Records supplied: Begin
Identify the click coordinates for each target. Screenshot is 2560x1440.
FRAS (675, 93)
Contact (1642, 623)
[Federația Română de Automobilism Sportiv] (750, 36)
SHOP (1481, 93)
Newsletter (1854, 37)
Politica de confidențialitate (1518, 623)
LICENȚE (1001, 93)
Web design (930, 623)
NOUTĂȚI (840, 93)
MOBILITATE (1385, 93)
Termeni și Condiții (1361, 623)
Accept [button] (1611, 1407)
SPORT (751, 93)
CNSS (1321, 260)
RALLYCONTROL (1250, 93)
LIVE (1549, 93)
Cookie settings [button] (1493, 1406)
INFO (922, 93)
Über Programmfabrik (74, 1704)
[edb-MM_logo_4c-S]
Records supplied: End
_Required work_: An exact transcription of the data above is required.

_Response to this exercise_:
Identify the click coordinates for each target. Screenshot is 2560x1440.
FRAS (675, 93)
Contact (1642, 623)
[Federația Română de Automobilism Sportiv] (750, 36)
SHOP (1481, 93)
Newsletter (1854, 37)
Politica de confidențialitate (1518, 623)
LICENȚE (1001, 93)
Web design (930, 623)
NOUTĂȚI (840, 93)
MOBILITATE (1385, 93)
Termeni și Condiții (1361, 623)
Accept [button] (1611, 1407)
SPORT (751, 93)
CNSS (1321, 260)
RALLYCONTROL (1250, 93)
LIVE (1549, 93)
Cookie settings [button] (1493, 1406)
INFO (922, 93)
Über Programmfabrik (74, 1704)
[edb-MM_logo_4c-S]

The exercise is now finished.